Bagian fai dan kharaj terdiri dari seksi ganimah, kharaj, status tanah, jizyah, fai, dan dharibah.
Bagian kepemilikan umum terdiri dari seksi migas; listrik; pertambangan; laut, sungai, perairan, dan mata air; hutan dan padang rumput; serta aset yang diproteksi negara.
Bagian zakat terdiri dari zakat uang dan perdagangan; zakat pertanian dan buah-buahan; serta zakat ternak sapi, unta, dan kambing.
Memang terdapat salah satu pemasukan negara yang disebut pajak (dharibah), tetapi penerapannya jauh berbeda dengan pajak dalam kapitalisme.
Pajak dalam Islam hanya dipungut ketika kas negara kosong, sedangkan pada saat yang sama ada kebutuhan rakyat yang harus dipenuhi. Kebutuhan yang dipenuhi dengan memungut pajak adalah kebutuhan yang jika tidak terpenuhi, akan menyebabkan terjadinya dharar, sedangkan dharar harus dihilangkan. Rasulullah saw. bersabda, “Tidak boleh ada bahaya (dharar) dan saling membahayakan.” (HR Ibnu Majah dan Ahmad).

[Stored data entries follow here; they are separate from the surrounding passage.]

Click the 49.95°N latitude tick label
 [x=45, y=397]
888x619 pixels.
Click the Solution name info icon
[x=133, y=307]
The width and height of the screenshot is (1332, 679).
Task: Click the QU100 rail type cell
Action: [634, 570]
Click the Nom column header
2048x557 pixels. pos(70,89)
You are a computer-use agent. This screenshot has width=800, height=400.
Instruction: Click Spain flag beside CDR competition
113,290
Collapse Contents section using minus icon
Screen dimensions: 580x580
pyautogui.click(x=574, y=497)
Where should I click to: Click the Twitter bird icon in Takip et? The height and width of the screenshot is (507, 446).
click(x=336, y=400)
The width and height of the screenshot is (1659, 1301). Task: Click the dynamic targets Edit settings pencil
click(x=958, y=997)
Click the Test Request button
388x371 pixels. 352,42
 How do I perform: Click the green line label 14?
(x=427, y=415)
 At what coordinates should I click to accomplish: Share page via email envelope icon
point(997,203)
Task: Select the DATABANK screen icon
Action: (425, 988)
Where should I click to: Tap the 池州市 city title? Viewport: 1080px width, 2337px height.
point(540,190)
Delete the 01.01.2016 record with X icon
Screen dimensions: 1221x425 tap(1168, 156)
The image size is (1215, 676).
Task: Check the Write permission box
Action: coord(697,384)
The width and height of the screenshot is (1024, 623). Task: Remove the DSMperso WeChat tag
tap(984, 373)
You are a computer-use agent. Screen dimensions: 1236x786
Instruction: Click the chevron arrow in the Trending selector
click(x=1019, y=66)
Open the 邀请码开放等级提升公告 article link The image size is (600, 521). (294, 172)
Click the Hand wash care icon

Maka pajak tidak dipungut terus-menerus atau tahunan. Ketika kebutuhan sudah tercukupi, pemungutan pajak dihentikan.
Selain itu, pajak di dalam sistem Islam hanya dipungut dari laki-laki muslim yang kaya saja, sedang perempuan, anak-anak, orang miskin, dan non muslim tidak dipungut pajak. Masya Allah. Wallahualam bissawab.